Recorded data

----------

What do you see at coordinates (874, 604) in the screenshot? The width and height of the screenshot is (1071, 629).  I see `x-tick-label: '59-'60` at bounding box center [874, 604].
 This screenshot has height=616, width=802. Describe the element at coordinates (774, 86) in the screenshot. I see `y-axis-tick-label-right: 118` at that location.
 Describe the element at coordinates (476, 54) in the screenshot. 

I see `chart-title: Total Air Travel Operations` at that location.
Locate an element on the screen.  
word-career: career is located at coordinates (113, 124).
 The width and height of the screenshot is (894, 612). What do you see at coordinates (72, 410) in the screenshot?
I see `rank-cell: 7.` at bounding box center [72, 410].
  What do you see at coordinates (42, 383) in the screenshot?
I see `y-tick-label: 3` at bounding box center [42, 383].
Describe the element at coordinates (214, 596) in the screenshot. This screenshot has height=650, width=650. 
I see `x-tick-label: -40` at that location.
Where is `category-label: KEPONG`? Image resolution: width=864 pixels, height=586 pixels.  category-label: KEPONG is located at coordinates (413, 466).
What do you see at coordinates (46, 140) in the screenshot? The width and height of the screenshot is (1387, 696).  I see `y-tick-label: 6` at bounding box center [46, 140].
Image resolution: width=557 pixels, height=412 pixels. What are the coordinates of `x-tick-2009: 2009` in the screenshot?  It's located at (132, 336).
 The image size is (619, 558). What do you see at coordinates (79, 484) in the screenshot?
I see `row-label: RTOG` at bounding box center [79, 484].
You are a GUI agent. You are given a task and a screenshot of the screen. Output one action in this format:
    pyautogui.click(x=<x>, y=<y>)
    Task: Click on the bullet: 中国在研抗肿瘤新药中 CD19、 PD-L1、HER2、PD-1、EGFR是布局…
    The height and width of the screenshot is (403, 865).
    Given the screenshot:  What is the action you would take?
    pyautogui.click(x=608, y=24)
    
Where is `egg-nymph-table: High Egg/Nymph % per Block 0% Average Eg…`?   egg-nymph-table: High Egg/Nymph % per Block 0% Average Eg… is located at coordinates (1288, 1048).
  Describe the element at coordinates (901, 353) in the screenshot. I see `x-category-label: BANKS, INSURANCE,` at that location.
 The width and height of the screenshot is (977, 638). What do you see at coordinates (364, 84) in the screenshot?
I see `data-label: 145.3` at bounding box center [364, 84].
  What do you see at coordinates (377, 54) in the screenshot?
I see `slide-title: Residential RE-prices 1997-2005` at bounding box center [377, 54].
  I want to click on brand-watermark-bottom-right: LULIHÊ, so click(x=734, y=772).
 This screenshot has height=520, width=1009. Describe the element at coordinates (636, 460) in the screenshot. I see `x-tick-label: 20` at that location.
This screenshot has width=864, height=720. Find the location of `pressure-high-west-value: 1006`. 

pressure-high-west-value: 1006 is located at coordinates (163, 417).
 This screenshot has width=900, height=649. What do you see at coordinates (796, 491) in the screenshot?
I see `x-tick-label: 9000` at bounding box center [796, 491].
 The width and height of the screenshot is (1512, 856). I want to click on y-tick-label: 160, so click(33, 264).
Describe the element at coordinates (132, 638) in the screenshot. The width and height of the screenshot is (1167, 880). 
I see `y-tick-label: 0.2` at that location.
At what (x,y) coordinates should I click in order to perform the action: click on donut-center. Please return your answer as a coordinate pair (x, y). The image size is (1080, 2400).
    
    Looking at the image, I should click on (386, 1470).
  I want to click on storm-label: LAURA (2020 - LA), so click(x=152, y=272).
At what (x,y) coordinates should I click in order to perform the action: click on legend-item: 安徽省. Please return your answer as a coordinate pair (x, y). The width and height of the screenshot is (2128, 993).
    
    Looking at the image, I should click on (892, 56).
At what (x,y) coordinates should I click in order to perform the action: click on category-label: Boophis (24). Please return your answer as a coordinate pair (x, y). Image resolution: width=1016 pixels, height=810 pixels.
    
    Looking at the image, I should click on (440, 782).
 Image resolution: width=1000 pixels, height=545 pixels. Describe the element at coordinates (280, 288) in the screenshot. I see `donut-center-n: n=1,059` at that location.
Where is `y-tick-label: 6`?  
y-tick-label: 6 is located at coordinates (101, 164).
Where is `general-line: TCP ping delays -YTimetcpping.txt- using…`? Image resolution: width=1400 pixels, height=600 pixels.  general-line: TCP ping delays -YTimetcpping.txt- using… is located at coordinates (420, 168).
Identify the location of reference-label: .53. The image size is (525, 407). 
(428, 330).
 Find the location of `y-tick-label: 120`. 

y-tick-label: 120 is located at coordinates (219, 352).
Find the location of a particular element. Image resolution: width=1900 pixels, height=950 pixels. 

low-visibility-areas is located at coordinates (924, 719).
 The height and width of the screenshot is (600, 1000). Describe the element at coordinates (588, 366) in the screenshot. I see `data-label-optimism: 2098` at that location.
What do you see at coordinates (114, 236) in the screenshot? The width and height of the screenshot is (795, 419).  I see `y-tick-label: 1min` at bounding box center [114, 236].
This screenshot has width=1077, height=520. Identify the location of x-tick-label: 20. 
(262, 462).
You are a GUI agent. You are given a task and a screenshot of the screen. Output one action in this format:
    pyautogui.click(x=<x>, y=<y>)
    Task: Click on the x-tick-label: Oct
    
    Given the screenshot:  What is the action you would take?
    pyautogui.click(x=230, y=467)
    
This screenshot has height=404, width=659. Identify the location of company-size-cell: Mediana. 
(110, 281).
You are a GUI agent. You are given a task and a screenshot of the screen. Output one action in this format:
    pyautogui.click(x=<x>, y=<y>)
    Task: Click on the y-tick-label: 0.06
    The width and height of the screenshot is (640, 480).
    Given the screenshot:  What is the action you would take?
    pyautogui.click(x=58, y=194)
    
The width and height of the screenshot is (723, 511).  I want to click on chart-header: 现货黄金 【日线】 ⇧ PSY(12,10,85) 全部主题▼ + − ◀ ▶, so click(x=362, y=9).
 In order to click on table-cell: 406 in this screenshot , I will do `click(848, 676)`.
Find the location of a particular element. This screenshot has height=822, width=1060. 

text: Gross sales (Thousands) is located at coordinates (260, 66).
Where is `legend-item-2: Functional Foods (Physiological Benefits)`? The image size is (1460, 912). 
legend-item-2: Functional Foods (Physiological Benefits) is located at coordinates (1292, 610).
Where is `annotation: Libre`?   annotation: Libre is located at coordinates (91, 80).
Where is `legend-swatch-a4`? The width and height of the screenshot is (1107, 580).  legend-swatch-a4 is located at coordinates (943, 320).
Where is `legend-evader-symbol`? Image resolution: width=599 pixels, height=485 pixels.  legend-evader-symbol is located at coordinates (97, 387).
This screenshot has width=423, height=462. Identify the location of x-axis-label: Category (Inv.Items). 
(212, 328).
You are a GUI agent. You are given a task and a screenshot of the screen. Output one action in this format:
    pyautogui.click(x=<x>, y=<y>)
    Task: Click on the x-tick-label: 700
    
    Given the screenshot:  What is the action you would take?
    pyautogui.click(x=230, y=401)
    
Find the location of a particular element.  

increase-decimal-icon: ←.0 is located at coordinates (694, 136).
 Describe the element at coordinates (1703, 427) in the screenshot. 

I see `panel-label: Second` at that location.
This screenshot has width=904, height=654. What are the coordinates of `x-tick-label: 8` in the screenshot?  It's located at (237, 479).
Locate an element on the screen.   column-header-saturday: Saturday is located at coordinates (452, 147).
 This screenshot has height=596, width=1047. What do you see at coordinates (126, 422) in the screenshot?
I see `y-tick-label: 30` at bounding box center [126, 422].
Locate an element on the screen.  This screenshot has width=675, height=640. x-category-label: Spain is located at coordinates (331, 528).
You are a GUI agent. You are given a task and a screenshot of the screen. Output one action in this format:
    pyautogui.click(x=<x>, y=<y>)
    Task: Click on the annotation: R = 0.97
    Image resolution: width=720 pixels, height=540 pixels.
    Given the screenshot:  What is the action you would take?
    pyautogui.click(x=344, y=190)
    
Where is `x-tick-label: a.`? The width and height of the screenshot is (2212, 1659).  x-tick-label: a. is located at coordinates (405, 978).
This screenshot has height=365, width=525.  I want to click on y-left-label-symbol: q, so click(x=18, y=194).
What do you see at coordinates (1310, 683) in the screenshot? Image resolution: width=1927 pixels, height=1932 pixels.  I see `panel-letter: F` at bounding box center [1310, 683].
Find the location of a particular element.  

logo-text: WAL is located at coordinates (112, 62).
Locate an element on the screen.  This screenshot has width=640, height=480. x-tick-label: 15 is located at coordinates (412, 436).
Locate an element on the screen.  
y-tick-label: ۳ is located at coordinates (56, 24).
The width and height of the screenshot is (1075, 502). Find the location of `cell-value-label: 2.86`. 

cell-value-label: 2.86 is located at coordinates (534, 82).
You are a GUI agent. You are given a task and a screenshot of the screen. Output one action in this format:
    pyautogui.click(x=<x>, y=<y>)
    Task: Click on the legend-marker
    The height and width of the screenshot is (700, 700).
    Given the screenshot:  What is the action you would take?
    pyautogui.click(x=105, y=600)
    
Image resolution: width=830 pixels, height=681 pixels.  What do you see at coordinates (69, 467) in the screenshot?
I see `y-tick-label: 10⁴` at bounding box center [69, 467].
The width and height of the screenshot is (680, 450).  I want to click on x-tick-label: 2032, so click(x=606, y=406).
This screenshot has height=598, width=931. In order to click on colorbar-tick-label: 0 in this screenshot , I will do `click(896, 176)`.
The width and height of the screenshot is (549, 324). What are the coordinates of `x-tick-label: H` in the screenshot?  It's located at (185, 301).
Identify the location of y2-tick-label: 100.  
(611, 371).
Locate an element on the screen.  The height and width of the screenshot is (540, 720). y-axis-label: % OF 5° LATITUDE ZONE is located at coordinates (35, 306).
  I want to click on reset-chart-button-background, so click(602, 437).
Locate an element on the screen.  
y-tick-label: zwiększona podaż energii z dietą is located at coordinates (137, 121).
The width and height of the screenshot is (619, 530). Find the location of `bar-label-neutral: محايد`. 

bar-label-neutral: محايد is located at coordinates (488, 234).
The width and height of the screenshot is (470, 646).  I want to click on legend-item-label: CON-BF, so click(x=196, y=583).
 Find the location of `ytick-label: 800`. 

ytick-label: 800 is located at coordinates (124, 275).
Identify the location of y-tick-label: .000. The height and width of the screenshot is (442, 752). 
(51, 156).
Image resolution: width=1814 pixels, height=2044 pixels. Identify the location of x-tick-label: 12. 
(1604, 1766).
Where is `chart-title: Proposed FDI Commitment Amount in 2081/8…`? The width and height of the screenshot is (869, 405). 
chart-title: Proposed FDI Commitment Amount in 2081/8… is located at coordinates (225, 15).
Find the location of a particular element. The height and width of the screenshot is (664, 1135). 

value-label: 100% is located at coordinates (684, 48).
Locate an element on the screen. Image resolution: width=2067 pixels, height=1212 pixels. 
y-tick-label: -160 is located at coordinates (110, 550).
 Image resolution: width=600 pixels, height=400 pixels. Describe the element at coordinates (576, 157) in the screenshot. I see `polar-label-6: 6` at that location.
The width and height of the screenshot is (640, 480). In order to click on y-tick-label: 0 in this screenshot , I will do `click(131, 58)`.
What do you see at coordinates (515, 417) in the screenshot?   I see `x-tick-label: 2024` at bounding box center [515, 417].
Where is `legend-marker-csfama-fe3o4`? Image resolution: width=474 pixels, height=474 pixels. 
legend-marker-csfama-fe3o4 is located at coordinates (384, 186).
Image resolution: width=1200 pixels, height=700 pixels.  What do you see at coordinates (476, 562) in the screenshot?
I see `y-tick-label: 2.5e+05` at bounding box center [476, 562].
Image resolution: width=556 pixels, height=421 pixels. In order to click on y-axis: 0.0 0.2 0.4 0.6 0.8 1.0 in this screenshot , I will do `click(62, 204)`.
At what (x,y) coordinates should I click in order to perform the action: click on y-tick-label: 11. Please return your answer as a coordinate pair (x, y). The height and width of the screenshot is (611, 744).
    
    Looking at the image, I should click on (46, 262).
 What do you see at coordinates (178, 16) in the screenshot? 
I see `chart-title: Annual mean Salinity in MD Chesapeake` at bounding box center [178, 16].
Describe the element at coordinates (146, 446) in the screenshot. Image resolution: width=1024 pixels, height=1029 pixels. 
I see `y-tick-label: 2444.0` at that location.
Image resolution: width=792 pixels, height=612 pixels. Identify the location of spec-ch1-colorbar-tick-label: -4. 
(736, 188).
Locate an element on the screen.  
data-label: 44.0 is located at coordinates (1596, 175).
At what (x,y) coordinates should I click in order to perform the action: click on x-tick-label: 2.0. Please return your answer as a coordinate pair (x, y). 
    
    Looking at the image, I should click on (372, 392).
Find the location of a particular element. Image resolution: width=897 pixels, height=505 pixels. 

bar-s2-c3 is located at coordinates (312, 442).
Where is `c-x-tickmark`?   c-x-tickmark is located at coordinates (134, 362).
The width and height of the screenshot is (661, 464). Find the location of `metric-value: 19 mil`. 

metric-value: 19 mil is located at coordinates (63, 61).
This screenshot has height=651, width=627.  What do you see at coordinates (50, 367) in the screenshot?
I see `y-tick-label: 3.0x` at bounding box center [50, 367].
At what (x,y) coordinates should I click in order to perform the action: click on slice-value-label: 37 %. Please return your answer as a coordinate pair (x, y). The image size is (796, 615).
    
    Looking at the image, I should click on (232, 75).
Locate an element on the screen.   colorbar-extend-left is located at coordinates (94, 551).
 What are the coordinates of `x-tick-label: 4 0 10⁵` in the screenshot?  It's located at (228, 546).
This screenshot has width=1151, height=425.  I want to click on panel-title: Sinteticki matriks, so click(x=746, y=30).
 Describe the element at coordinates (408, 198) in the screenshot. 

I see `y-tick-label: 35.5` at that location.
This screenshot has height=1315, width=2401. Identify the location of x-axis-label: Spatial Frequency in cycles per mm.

----------

Copy the records again word for word, starting at the very beginning and stopping after the line that contains "center [42, 383].".

COMPLETED TASK
What do you see at coordinates (874, 604) in the screenshot? The width and height of the screenshot is (1071, 629).  I see `x-tick-label: '59-'60` at bounding box center [874, 604].
 This screenshot has height=616, width=802. Describe the element at coordinates (774, 86) in the screenshot. I see `y-axis-tick-label-right: 118` at that location.
 Describe the element at coordinates (476, 54) in the screenshot. 

I see `chart-title: Total Air Travel Operations` at that location.
Locate an element on the screen.  
word-career: career is located at coordinates (113, 124).
 The width and height of the screenshot is (894, 612). What do you see at coordinates (72, 410) in the screenshot?
I see `rank-cell: 7.` at bounding box center [72, 410].
  What do you see at coordinates (42, 383) in the screenshot?
I see `y-tick-label: 3` at bounding box center [42, 383].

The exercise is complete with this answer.